A “mais duramente perseguida”

A Concise Encyclopaedia of Russia (Enciclopédia Concisa da Rússia), de 1964, disse que as Testemunhas de Jeová eram “extremamente ativas no proselitismo” e que foram “a comunidade religiosa mais duramente perseguida na União Soviética”.

[Quadro/Foto na página 7]

UM DOS MILHARES: Fyodor Kalin descreve o exílio de sua família

Nossa família morava no povoado de Vilshanitsa, no oeste da Ucrânia. Na manhã de 8 de abril de 1951, enquanto ainda estava escuro, vieram policiais com cães e nos acordaram, dizendo que, por decreto do governo de Moscou, íamos ser enviados para a Sibéria. Mas se assinássemos um documento dizendo que não éramos mais Testemunhas de Jeová, poderíamos ficar. Nossa família de sete pessoas, incluindo meus pais e irmãos, estava decidida a não renunciar à fé. Eu tinha 19 anos na época.

Um policial disse: “Levem feijão, milho, farinha, picles, repolho . . . senão, como vão alimentar as crianças?” Também nos deixaram matar algumas galinhas e porcos para levarmos como alimento. Trouxeram duas carroças puxadas por cavalos e tudo foi colocado nelas e levado à cidade de Hriplin. Ali, uns 40 ou 50 de nós foram enfiados num vagão de carga e a porta foi fechada.

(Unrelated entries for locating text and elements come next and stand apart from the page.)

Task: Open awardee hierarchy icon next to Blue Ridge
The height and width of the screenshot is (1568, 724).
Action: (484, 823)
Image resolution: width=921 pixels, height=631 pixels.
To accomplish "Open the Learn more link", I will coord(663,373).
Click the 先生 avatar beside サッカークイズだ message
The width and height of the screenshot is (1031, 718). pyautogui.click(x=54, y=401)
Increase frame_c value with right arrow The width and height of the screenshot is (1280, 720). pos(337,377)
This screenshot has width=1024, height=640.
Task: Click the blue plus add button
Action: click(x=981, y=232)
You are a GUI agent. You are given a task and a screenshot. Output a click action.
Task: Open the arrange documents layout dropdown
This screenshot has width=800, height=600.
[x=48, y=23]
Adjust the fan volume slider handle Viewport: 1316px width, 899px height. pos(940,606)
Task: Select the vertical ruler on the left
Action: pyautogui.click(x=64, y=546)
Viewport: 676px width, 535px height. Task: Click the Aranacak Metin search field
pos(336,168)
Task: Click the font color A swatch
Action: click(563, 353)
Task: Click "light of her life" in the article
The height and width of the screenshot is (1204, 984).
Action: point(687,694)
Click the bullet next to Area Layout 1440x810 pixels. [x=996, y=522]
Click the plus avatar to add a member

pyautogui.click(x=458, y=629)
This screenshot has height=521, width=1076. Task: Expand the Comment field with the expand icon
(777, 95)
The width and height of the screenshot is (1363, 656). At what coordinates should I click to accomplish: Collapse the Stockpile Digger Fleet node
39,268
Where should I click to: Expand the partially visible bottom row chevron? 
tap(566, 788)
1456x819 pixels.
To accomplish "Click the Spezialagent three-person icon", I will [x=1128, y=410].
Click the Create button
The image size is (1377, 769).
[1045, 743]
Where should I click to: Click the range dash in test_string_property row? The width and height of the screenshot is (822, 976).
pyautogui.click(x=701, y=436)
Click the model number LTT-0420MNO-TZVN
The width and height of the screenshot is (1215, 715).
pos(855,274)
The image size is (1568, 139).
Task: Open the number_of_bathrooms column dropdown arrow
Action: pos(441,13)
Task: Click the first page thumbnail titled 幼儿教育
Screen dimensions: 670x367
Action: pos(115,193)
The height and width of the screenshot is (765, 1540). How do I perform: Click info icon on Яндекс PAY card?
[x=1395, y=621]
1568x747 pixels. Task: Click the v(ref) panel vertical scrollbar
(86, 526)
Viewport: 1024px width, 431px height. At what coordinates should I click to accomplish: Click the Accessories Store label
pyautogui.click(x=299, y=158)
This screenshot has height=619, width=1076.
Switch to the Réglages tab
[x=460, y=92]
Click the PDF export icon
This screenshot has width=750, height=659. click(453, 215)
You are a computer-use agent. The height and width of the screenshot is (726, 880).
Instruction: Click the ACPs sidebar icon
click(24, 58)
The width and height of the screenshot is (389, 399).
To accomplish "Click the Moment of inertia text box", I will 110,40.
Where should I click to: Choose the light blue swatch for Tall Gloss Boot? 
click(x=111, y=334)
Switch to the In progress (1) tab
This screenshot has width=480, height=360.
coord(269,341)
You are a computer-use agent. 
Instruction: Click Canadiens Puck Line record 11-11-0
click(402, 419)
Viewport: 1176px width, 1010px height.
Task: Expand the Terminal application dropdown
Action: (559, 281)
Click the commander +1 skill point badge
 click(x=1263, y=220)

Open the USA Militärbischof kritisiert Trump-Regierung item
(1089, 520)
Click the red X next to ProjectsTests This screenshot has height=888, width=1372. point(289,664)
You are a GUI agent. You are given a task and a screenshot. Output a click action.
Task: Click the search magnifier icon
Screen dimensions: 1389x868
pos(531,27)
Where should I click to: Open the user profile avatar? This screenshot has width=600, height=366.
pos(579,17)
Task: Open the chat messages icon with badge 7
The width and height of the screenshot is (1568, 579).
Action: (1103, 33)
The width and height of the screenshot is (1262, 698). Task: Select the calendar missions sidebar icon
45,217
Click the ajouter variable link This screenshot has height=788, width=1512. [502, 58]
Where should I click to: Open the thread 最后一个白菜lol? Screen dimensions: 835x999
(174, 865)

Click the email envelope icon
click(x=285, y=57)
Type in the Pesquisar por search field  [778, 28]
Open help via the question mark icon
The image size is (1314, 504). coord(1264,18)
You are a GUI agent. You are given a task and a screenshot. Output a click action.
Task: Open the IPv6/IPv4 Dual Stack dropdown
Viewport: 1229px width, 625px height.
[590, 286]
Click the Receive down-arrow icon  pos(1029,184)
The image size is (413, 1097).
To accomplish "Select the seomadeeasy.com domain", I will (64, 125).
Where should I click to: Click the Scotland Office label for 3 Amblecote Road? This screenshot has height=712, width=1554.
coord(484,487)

No vagão, havia um fogão, um pouco de carvão, lenha e algumas tábuas para dormirmos, mas que não eram suficientes para todos. Cozinhávamos no fogão, usando as panelas que havíamos levado. Não havia vaso sanitário. Usávamos um balde. Mais tarde, fizemos um buraco redondo no chão, encaixamos o balde nele e penduramos alguns cobertores para proporcionar um pouco de privacidade.

Permanecemos apinhados naquele vagão durante nossa lenta viagem de milhares de quilômetros até o destino ignorado. De início, ficamos um pouco abatidos. Mas começamos a cantar cânticos do Reino — com tanto vigor, que depois quase não conseguíamos falar — e assim nos sentimos melhor. O comandante abria a porta e nos mandava parar, mas não parávamos até termos terminado. Nas paradas em estações pelo caminho, muitos ficavam sabendo que as Testemunhas de Jeová estavam indo para o exílio. Finalmente, depois de 17 ou 18 dias naquele vagão, desembarcamos na Sibéria, perto do lago Baikal.

[Foto]

Eu estou de pé, na fileira de trás, à direita

[Quadro/Foto na página 8]

ARMAGEDOM: Um instrumento da propaganda soviética

Os líderes soviéticos produziram um filme chamado Armagedom no esforço de desacreditar as Testemunhas de Jeová. O enredo tratava da fictícia história de amor entre um soldado do exército soviético e uma moça que é levada a se juntar às Testemunhas. No fim do filme, a irmãzinha da moça morria num acidente causado por um superintendente das Testemunhas de Jeová, que era retratado como um instrumento do serviço de espionagem dos Estados Unidos.

Comentando o filme, que mexeu com as emoções das platéias, o jornal ucraniano The Red Flag, de 14 de maio de 1963, disse: “Essa forma de propaganda ateísta é eficaz, convincente e pode ser usada em outros povoados do país onde filmes similares são apresentados.”